*Extract provided*
The claimant had worked for two weeks in extreme heat. In the last four days prior to his heat exhaustion, he had accumulated 55 to 57 hours. His shift began at 3:00 p.m. One day during the week, he had still been at work when the sun came up. The temperatures inside the building, particularly near the ceiling where he was working on a lift were higher than the outside temperatures. His job consisted of heavy labor, lifting heavy boxes and carrying them. He stood the entire time he was on the job with only two fifteen minute breaks and a forty-five minute lunch break. After the initial eight hour shift, there were no more breaks scheduled. The work had to be completed each day. These factors were not those to which he would have been equally exposed outside of and unrelated to the employment. In Aldridge v. Southern Missouri Gas Co., 131 S.W.3d 876 (Mo. App. 2004), the claimant suffered a heart attack, and the court found that heavy physical work and doing the work of two men on a hot summer day was a factor exclusive to claimant's employment. The court found these factors were not a hazard or risk unrelated to the employee's employment. In this case, the claimant testified that he performed long hours of work including heavy lifting ( 70 pounds) in a poorly ventilated facility with high temperatures and outside temperatures were in excess of 90 degrees. These are clearly factors exclusive to his employment. The claimant proved that he suffered a work related injury requiring medical attention and suffered temporary disability. The claimant has proven causation of an injury that arose out of and in the course of employment in this case.
LIABILITY FOR PAST MEDICAL EXPENSES
The statutory duty for the employer is to provide such medical, surgical, chiropractic, and hospital treatment ... as may be reasonably required after the injury. Section 287.140.1, RSMo 2000.
The intent of the statute is obvious. An employer is charged with the duty of providing the injured employee with medical care, but the employer is given control over the selection of a medical provider. It is only when the employer fails to do so that the employee is free to pick his own provider and assess those against his employer. However, the employer is held liable for medical treatment procured by the employee only when the employer has notice that the employee needs treatment, or a demand is made on the employer to furnish medical treatment, and the employer refuses or fails to provide the needed treatment. Blackwell v. Puritan-Bennett Corp., 901 S.W.2d 81, 85 (Mo.App. E.D. 1995).
The method of proving medical bills was set forth in Martin v. Mid-America Farmland, Inc., 769 S.W.2d 105 (Mo. banc 1989). In that case, the Missouri Supreme Court ordered that unpaid medical bills incurred by the claimant be paid by the employer where the claimant testified that her visits to the hospital and various doctors were the product of her fall and that the bills she received were the result of those visits.
We believe that when such testimony accompanies the bills, which the employee identifies as being
related to and are the product of her injury, and when the bills relate to the professional services rendered as shown by the medical records and evidence, a sufficient, factual basis exists for the Commission to award compensation. The employer, may, of course, challenge the reasonableness or fairness of these bills or may show that the medical expenses incurred were not related to the injury in question. Id. at 111, 112.

*Task prompt*
Reproduce the workers' compensation text between "We believe that" and "at 111, 112.", inclusive, changing "bills" to "invoices".

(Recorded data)
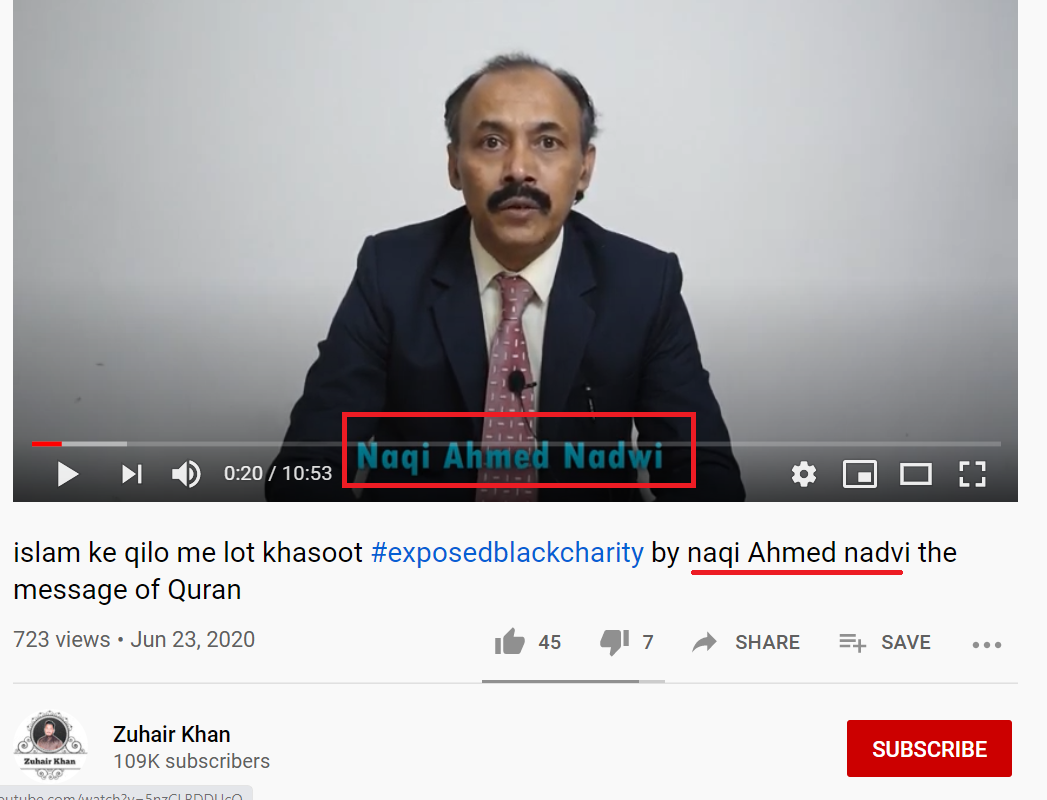Click the SAVE label

[905, 642]
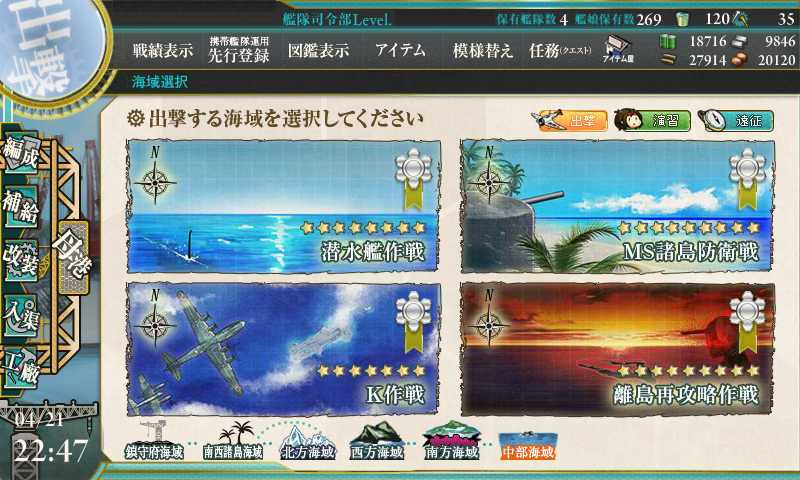Choose the 潜水艦作戦 map card
The height and width of the screenshot is (480, 800).
[284, 206]
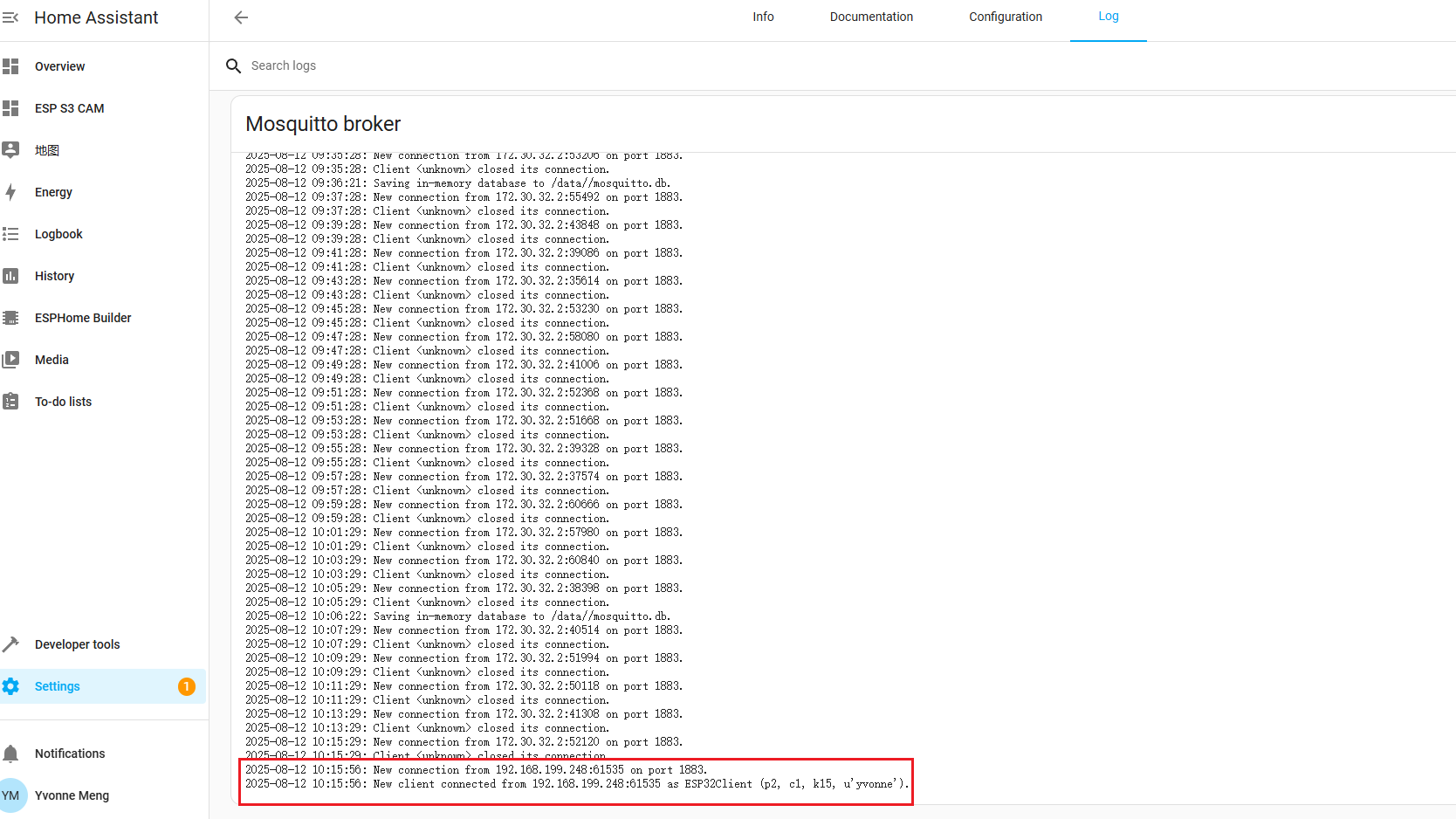Click the Settings gear icon
This screenshot has height=819, width=1456.
10,686
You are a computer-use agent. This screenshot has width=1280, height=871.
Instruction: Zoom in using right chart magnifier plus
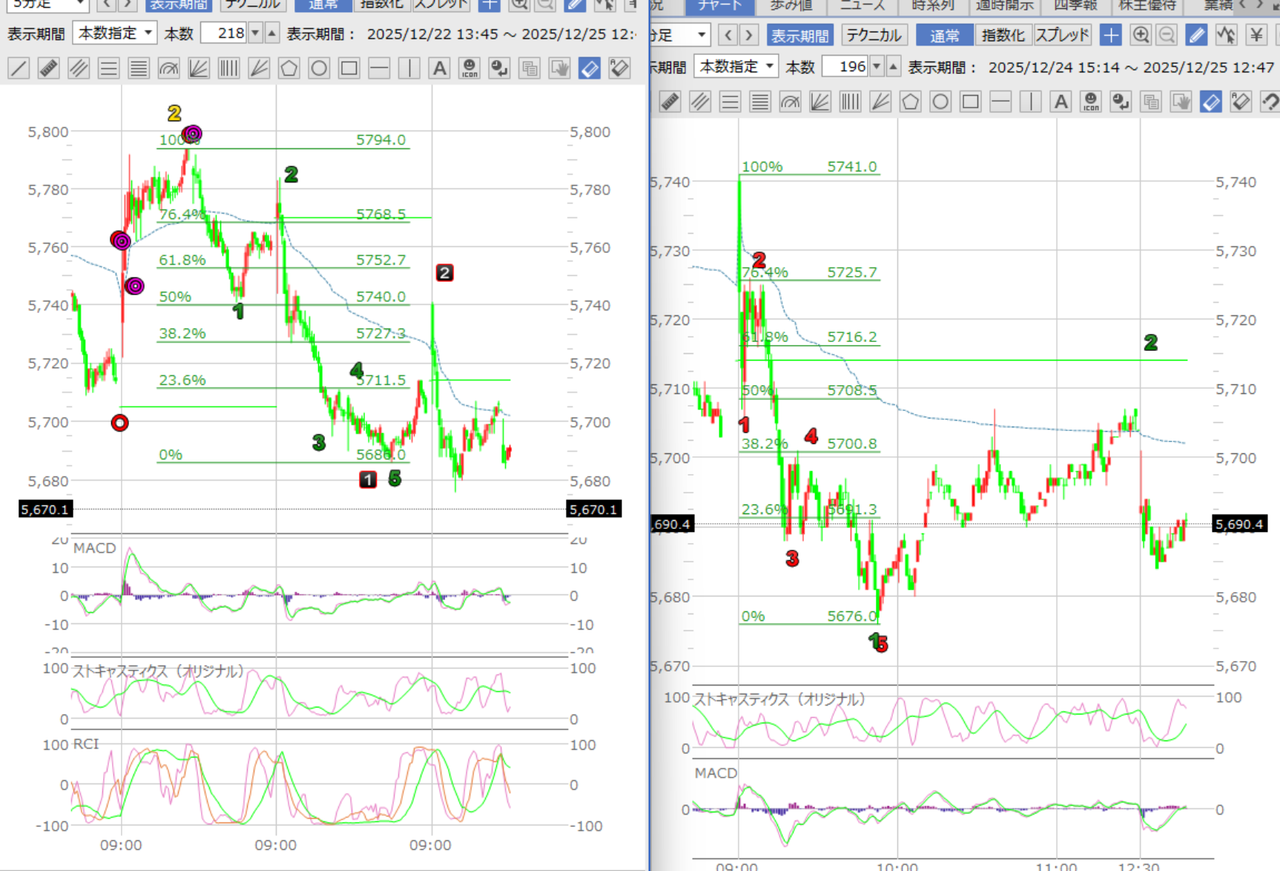tap(1140, 35)
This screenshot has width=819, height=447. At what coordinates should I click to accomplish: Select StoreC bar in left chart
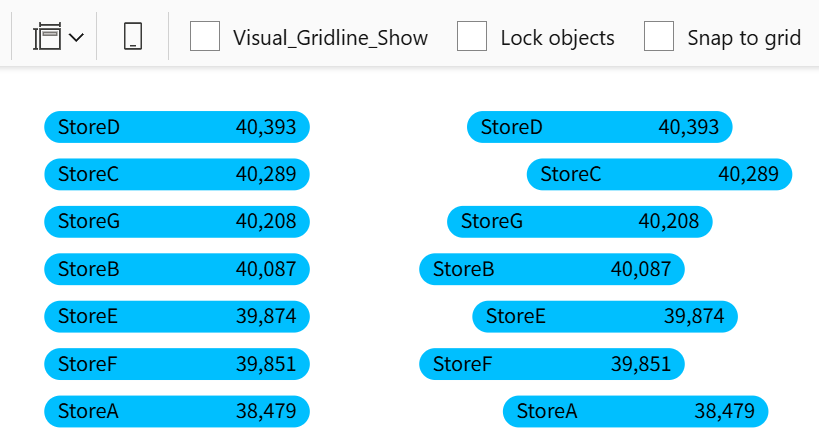click(177, 174)
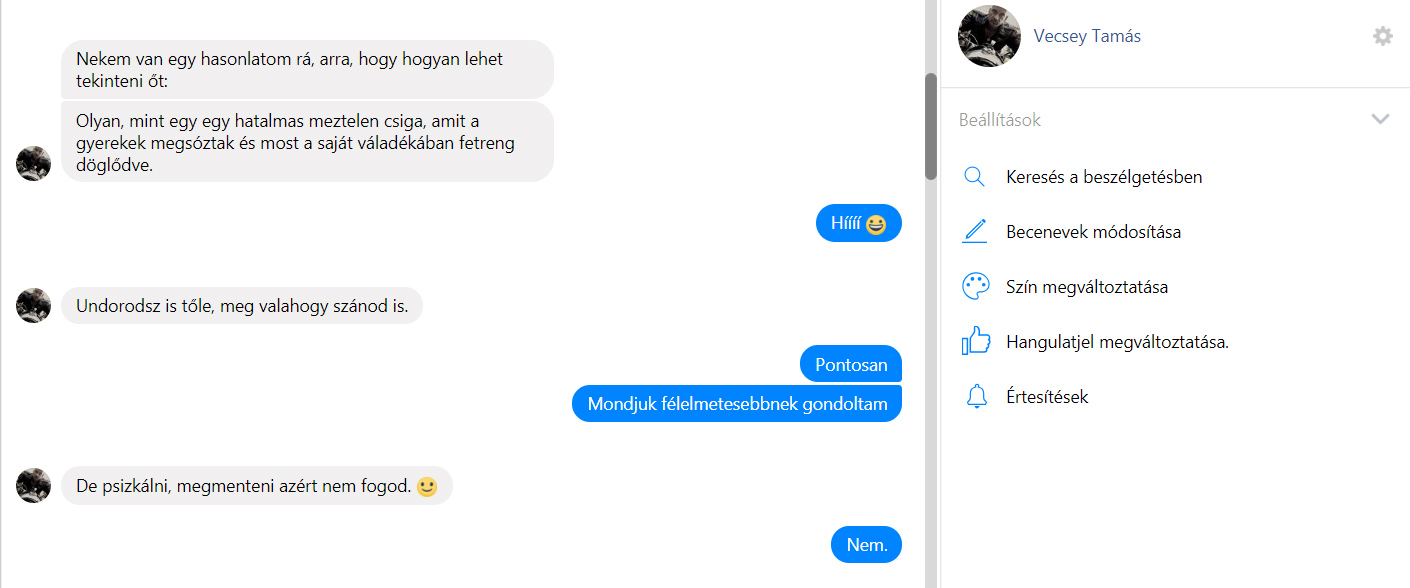Choose 'Becenevek módosítása' label
This screenshot has width=1410, height=588.
click(x=1093, y=232)
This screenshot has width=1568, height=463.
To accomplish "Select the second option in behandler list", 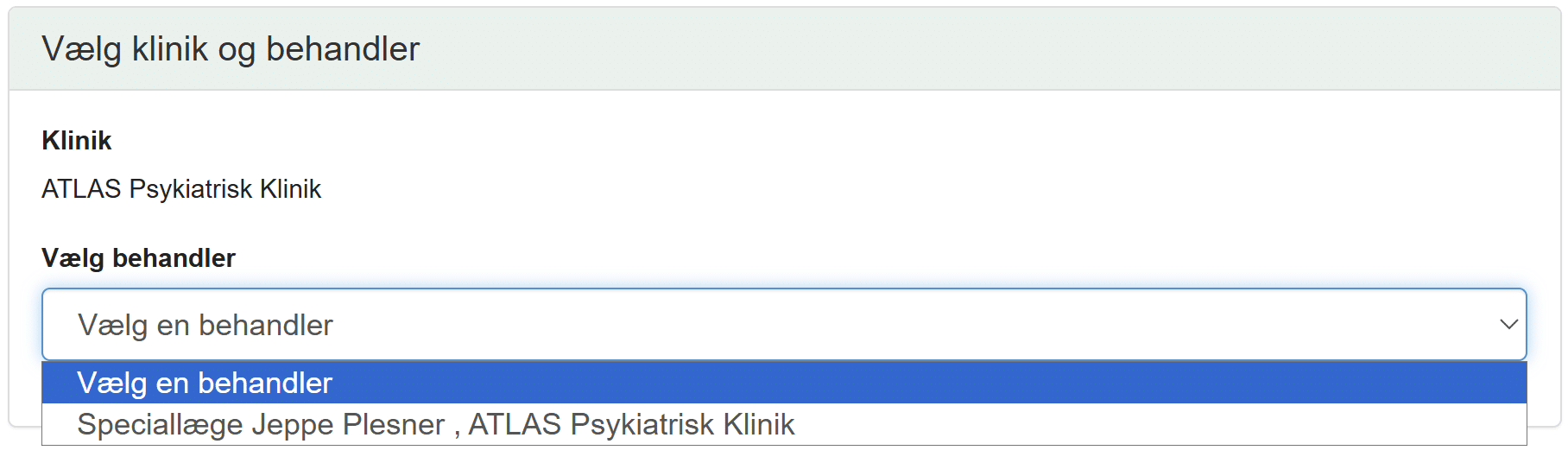I will click(x=435, y=425).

*Expected answer*
We believe that when such testimony accompanies the invoices, which the employee identifies as being
related to and are the product of her injury, and when the invoices relate to the professional services rendered as shown by the medical records and evidence, a sufficient, factual basis exists for the Commission to award compensation. The employer, may, of course, challenge the reasonableness or fairness of these invoices or may show that the medical expenses incurred were not related to the injury in question. Id. at 111, 112.